Former soldier dodges death penalty
Murder convict and former Botswana Defence Force (BDF) soldier, Rodney Alfred Masoko, was relieved when the Court of Appeal (CoA) sentenced him to 25 years for the murder of his girlfriend in 2006. The appeals court handed down the judgement at the end of the April session but the case was heard during the January 2015 session.
In an unusual incident, Masoko was convicted of murder without extenuating circumstance by Lobatse High Court Judge, Justice Motswagole, in 2013. Motswagole however did not pass a sentence on Masoko. In accordance with the law, if convicted of murder without extenuating circumstances, the ultimate sentence is the death penalty. Masoko allegedly murdered his girlfriend for reportedly cheating him with his supervisors, something which led him to fight one of his supervisors after he caught them together. He would later be dismissed from work for misconduct.
Justice Motswagole in 2013 declared some provisions that prescribe the death penalty unconstitutional when sentencing Masoko who was accused of the murder of his girlfriend Gloria Zwemisi on 27 February 2006 in Francistown. Masoko has already spent close to 9 years in prison. In his judgement, Motswagole scrapped Section 203 of the Penal Code which prescribes the death penalty. He pointed out that the problem with section 203 is that it does not afford the persons convicted of murder equal treatment and equal opportunity, and it seriously undermines the individualisation of the enquiry on the imposition of the ultimate penalty by excluding well known sentencing principles and usual mitigating factors.
This prompted the prosecution in the case to lodge an appeal challenging the scrapping of the section and pleaded that the convict be sentenced. The prosecution and the defence concurred that there were extenuating circumstances that led to the commissioning of the crime.

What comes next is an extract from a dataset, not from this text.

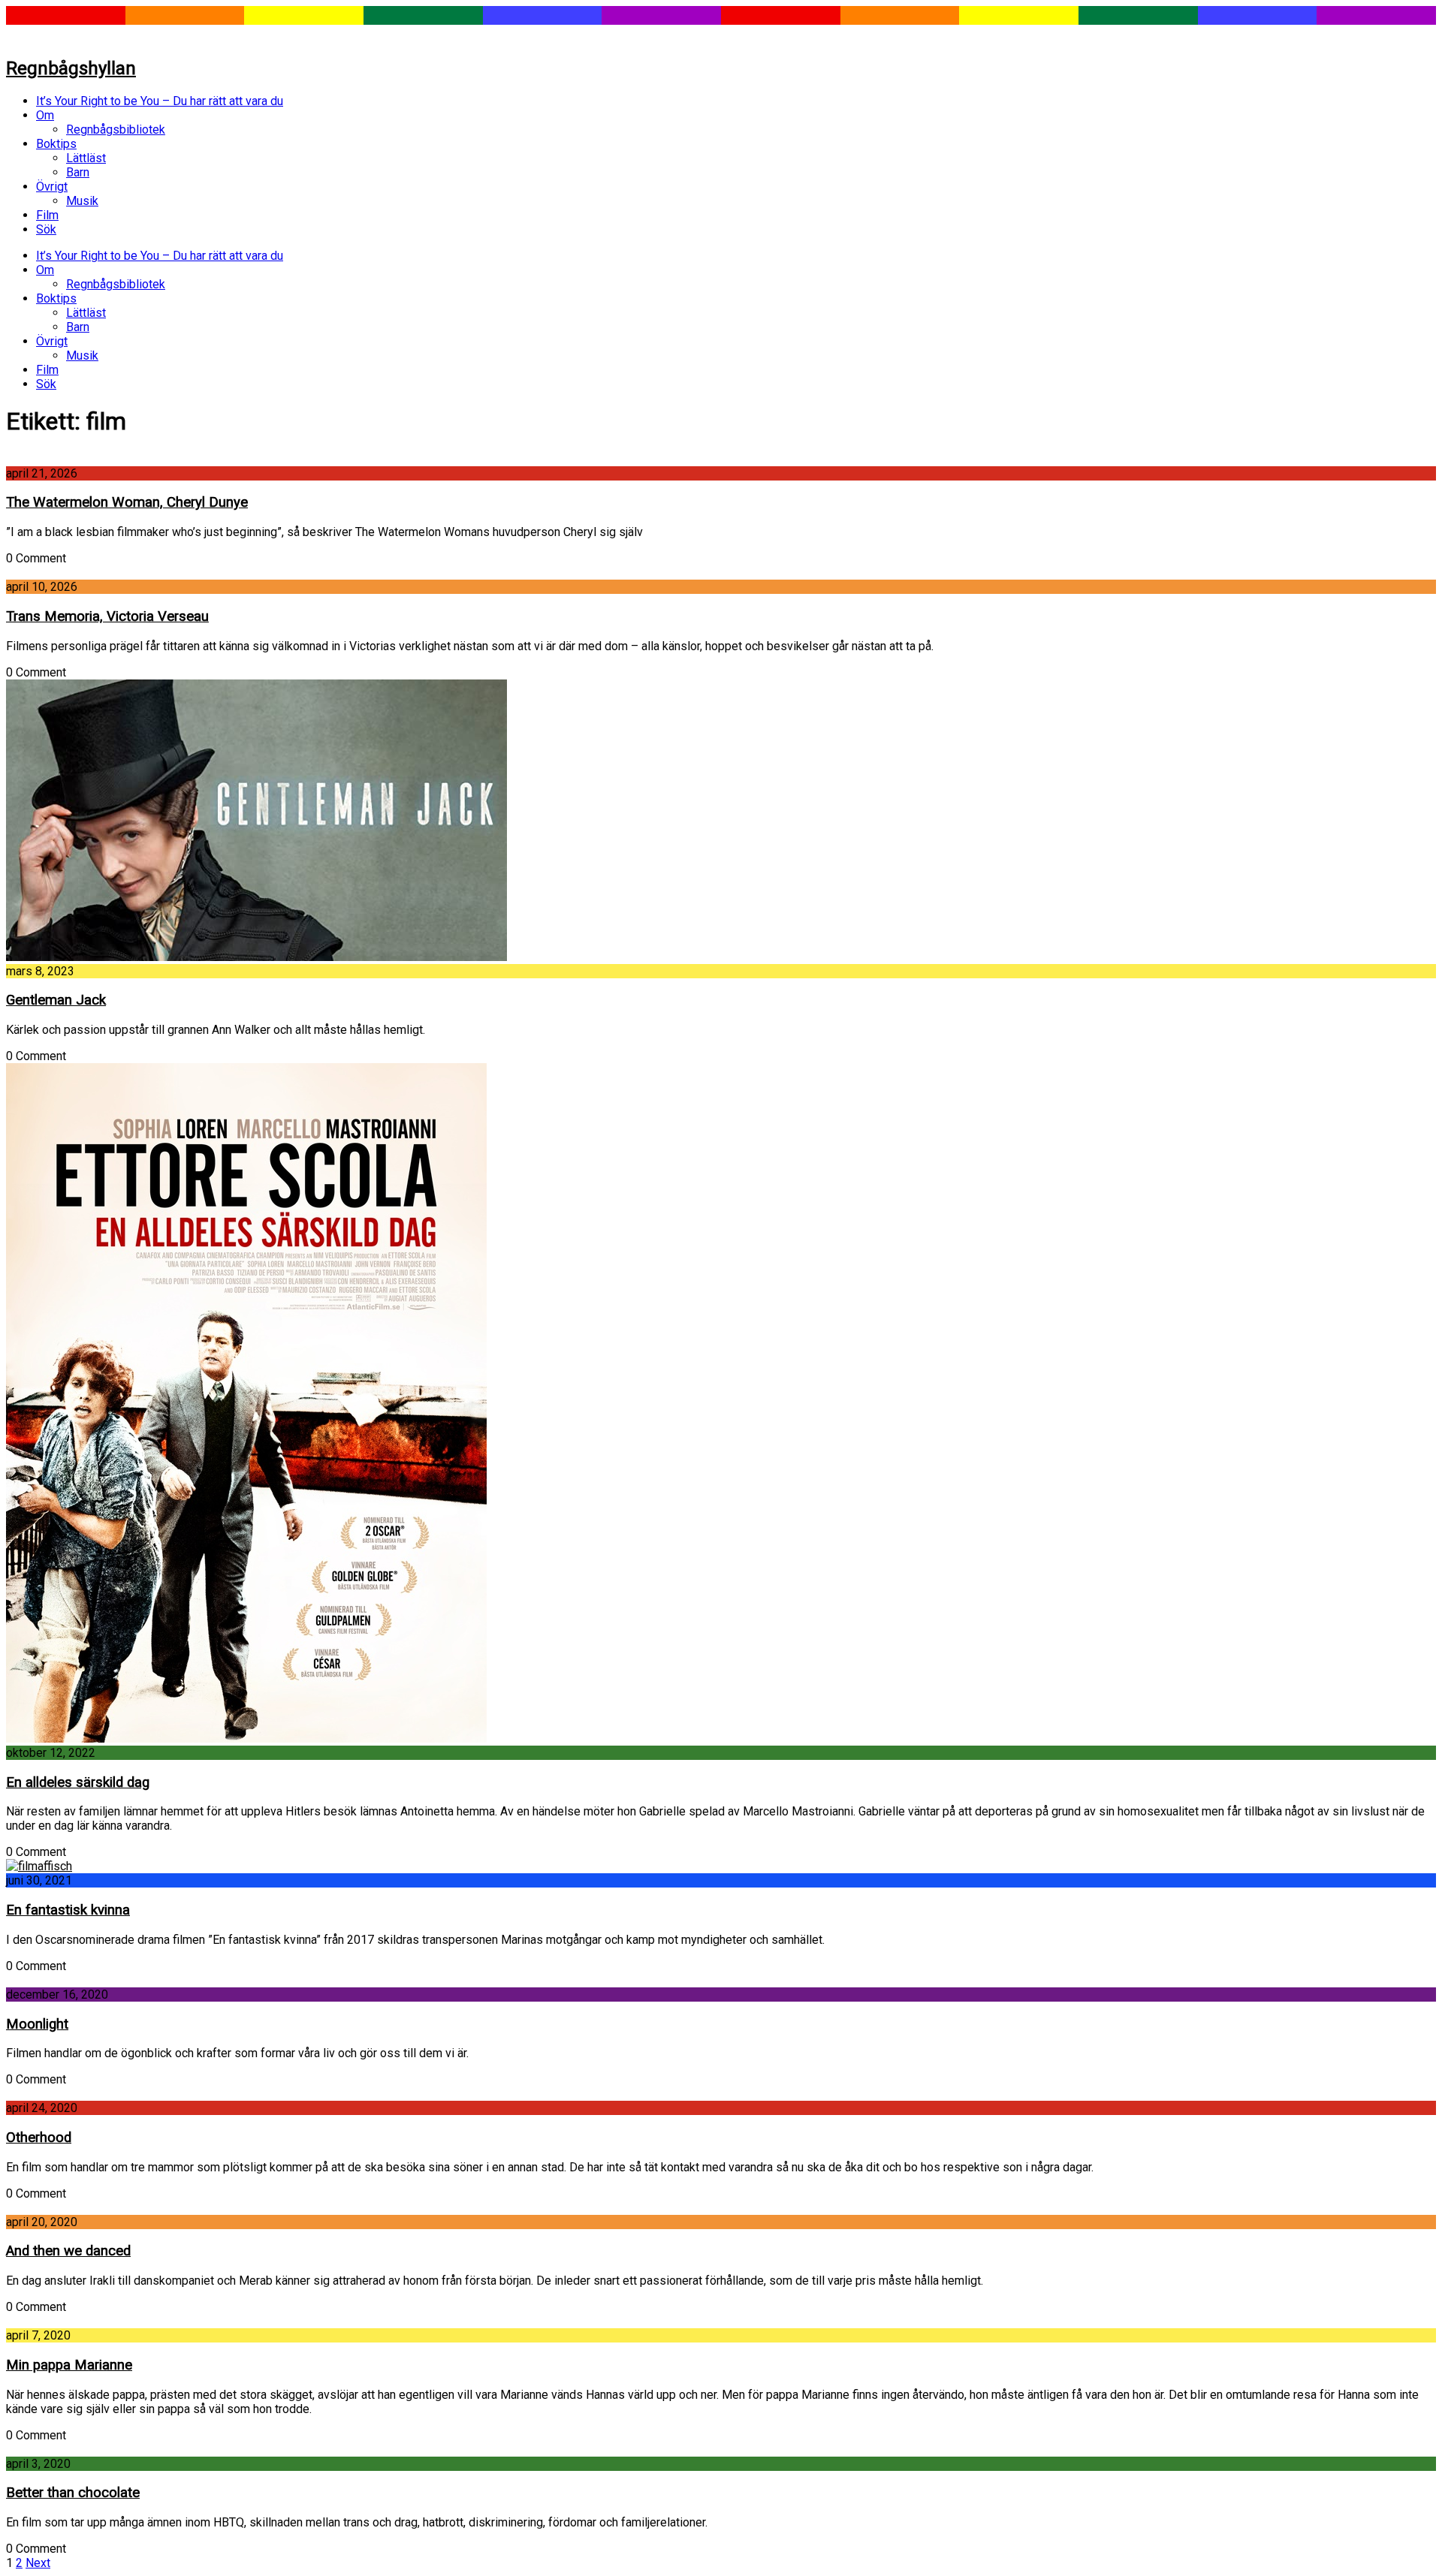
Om (45, 115)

In this regard, a panel of five COA judges led by its President Ian Kirby afforded the convict’s lawyer Kgosietsile Ngaakaagae to lead mitigation to plead with the court to give his client a lenient sentence.
In its findings the appeals court said the appeal by the prosecution succeeds that the accused should be given a sentence. The court also set aside the decision by Justice Motswagole that section 203 of the Penal Code is unconstitutional. The court further set aside Justice Motswagole’s conclusion that there are no extenuating circumstances. The judges indicated that the 20 years was arrived at after balancing the mitigating factors with aggravating factors in this case.

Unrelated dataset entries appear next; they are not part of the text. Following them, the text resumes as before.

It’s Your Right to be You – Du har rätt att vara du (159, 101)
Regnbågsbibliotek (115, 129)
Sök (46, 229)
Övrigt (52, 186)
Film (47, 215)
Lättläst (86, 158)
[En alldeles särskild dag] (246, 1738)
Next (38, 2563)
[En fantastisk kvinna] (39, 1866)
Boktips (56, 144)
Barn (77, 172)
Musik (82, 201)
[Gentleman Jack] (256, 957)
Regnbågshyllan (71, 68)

During mitigation, Ngakaagae said the convict has the chance of turning a new leaf in his life. He has been of good conduct during his entire stay behind bars. He stated that his client joined the military as a private at the age of 18 and served this country well until he was dismissed from work in 2005. “He was dismissed from work for fighting his bosses over the deceased. He got involved in altercations with two of his superiors and the second incident was the one on the fateful day when the deceased lost her life. I plead that the court should factor in the time he spent in prison. He was not a danger to society it was just an unfortunate incident. He was intoxicated at the time and the murder was not premeditated. The alcohol was not about fortifying himself, he drank because he was under emotional stress,” argued Ngakaagae who pleaded with the court to consider a sentence less than 15 years.
The Prosecution led by Senior Counsel Susan Mangori of the Directorate of Public Prosecution (DPP) said when coming to the determination of which sentence to impose the judges should bear in mind that there is evidence that the deceased lived in fear even though it was not proven that this was premeditated murder.